The third and final set of measures that an EP must complete in order to qualify for the EHR incentive is the Clinical Quality Measures. In 2012, EPs seeking to demonstrate meaningful use must electronically submit clinical quality measures selected by CMS directly to CMS through certified EHR technology. (In 2011, attestation was sufficient.)

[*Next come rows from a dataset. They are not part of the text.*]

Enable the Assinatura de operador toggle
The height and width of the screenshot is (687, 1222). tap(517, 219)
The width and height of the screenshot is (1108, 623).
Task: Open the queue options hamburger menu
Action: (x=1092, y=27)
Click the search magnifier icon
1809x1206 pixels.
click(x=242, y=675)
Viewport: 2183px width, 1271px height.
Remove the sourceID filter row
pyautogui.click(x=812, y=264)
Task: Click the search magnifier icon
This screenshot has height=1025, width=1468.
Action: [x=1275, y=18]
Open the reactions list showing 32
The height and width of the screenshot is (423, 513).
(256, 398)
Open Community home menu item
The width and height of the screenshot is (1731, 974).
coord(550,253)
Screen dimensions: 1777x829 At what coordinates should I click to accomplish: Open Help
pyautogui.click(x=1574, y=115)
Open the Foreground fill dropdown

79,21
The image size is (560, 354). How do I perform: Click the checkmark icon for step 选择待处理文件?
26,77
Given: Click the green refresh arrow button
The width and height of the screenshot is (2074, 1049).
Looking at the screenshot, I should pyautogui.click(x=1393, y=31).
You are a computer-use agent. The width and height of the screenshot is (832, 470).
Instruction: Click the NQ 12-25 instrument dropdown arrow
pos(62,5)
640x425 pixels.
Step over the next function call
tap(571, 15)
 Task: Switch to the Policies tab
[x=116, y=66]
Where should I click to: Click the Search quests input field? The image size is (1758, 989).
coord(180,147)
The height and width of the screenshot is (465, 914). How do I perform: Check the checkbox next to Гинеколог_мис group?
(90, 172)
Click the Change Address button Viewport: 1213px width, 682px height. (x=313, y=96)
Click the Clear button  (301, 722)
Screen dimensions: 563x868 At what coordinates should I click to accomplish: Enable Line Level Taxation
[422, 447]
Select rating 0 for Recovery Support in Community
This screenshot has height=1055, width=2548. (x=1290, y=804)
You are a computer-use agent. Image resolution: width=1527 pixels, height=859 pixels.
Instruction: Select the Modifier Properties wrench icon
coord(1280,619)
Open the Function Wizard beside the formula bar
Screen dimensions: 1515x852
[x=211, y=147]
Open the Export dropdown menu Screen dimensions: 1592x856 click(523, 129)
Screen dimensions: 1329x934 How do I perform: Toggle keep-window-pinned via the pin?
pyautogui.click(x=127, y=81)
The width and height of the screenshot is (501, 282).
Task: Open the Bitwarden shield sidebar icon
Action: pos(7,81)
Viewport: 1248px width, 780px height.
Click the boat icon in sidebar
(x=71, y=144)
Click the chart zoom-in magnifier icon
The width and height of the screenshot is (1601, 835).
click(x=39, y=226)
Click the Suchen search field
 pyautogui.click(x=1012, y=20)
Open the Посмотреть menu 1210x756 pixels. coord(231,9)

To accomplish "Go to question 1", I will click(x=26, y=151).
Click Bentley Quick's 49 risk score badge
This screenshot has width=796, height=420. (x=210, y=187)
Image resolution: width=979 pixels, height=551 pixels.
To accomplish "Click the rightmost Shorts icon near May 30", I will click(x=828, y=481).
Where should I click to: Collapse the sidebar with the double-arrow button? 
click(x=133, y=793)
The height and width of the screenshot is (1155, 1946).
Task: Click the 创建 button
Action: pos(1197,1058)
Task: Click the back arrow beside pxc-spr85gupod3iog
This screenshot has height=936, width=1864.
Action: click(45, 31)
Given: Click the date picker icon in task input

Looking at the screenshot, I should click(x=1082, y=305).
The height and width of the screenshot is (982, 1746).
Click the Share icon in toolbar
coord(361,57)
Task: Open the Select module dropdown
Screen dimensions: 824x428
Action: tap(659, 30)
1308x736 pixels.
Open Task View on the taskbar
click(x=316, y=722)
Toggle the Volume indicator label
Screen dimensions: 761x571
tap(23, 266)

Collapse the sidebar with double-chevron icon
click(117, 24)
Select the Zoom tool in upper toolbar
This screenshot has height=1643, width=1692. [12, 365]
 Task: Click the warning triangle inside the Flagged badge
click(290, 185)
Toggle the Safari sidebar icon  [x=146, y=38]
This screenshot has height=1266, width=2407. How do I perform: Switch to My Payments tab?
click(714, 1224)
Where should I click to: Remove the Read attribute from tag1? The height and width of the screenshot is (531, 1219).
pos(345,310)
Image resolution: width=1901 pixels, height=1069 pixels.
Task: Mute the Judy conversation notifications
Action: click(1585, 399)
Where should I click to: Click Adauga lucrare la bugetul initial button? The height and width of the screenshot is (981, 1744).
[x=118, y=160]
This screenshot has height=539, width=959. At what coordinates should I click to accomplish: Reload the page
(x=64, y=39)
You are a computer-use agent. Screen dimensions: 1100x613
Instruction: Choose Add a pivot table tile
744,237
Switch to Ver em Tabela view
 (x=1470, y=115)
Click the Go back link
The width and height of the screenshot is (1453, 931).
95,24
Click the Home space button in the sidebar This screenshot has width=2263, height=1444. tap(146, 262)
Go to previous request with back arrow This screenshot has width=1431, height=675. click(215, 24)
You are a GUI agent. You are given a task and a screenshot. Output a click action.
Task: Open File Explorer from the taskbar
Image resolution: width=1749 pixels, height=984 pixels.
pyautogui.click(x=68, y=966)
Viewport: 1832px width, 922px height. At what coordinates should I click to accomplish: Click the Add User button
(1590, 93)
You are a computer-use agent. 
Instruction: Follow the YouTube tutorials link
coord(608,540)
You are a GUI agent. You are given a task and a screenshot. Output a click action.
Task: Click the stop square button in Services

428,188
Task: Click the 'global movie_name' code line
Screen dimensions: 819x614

c) The The set of 6 CQMs, of which an EP must report on 3 required core measures (substituting alternate core measures where necessary) and 3 additional measures (selected from a set of 38 CQMs).
- 3 required core CQMs:
- Hypertension: Blood Pressure Measurement
- Preventive Care and Screening Measure Pair: a)Tobacco Use Assessment , b) Tobacco Cessation Intervention
- Adult Weight Screening and Follow-Up
- 3 alternate core CQMs:
- Weight Assessment and Counseling for Children and Adolescents
- Preventive Care and Screening: Influenza Immunization for Patients 50 Years Old or Older
- Childhood Immunization Status
Given that anesthesiologists will be unable to complete the requisite number of core objectives/measures, “menu set” objectives/measures and 3 out of the 6 core CQMs because counseling, follow-up and immunization are not within the scope of services normally provided, we refer readers to the CMS website for information on the 38 additional CQMs from which they must report 3 measures.
Participation Threshold: Yet another obstacle comes from the requirement that 50 percent of the EP’s patient encounters take place in practice locations equipped with certified EHR technology. Also, some of the measures listed above require that 80 percent of the EP’s patients have records in the certified EHR technology. Many anesthesiologists practice in multiple locations and even if some of their hospital ORs or ASCs have certified EHRs, others may not. It may be impossible to satisfy the EHR utilization threshold.
3. Your EHR Must Be Certified
Anesthesiologists must be EPs, and they must meaningfully use certified EHR technology. To quality for the incentive, an EHR system must be “meaningful use” certified by an “authorized testing and certification body” approved by the Office of the National Coordinator (ONC) in the Department of Health and Human Services. EHR technologies may be certified as complete systems, or as modules.
Because the meaningful use requirements preclude the vast majority of anesthesiologists from qualifying for the bonus, claims that a particular EHR is certified for use in this specialty and will produce a Medicare EHR incentive payment for the purchaser should be thoroughly checked out. ONC maintains an up-to-date, authoritative listing of complete EHRs and EHR modules that have been tested and certified.
Last July, the following appeared under the heading “ASA Update on Electronic Health Records and Meaningful Use” on the ASA website:
During a recent meeting with ASA, ONC acknowledged that Stage 1 meaningful use requirements will not be modified for any specialty including anesthesiologists; however, it did state that the needs of specialties may be addressed in the Stage 2 requirements. The fact that the ONC is going to address the needs of specialty societies is a direct testament to the persistent lobbying by ASA members and staff. ASA will continue to lobby to ensure the actual practice of anesthesiology is considered when Stage 2 meaningful use requirements are written. Given this new development, anesthesiologists deemed eligible under the EHR incentive program should work with their electronic health record (EHR) vendor and information technology department to assess whether Stage 1 or Stage 2 certification is feasible.
We hope that the foregoing has helped to demystify the complex issues encompassed by the term “meaningful use.”